In October 2026, Microsoft will end support for the Word rendering engine in Outlook desktop. This is the most significant change to email rendering in two decades. Here's what changes, what breaks, what improves, and exactly what to do about it — from a Mailchimp Pro Partner with 18+ years in email infrastructure.
What changes in October 2026
Since 1997, Outlook for Windows has used the Word rendering engine to display HTML emails. This is the reason email developers have spent two decades fighting with VML, ghost tables, MSO conditional comments, and table-based layouts that wouldn't hold a margin.

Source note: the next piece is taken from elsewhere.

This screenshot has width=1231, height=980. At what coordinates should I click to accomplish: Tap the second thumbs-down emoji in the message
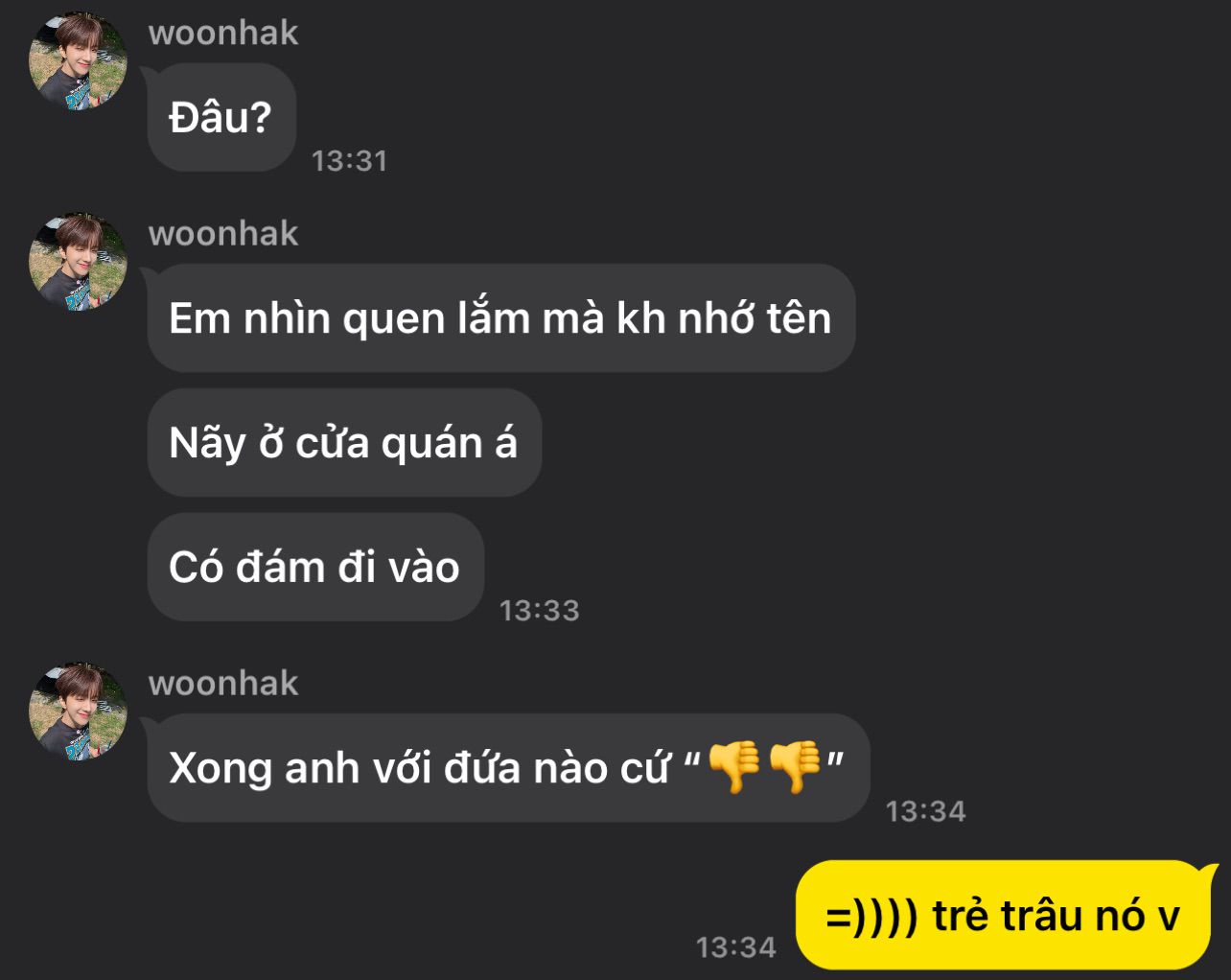coord(796,766)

The new Outlook for Windows — rolling out now and becoming the default in April 2026 — uses a Chromium-based web rendering engine, the same engine behind Outlook.com and Microsoft 365 web. This means it supports modern HTML and CSS: flexbox, media queries, background images with standard CSS, border-radius that actually rounds corners, and web fonts that render as expected.
Microsoft's stated goal is rendering consistency across Windows, web, and mobile. For email senders, this represents a genuine leap forward — but the transition period is where the real complexity lives.
The key date: April 2026 — new Outlook becomes the default for commercial customers. October 2026 — official end of support for classic Outlook with the Word engine. Users can still opt back to classic temporarily, but no further updates or security patches will be issued.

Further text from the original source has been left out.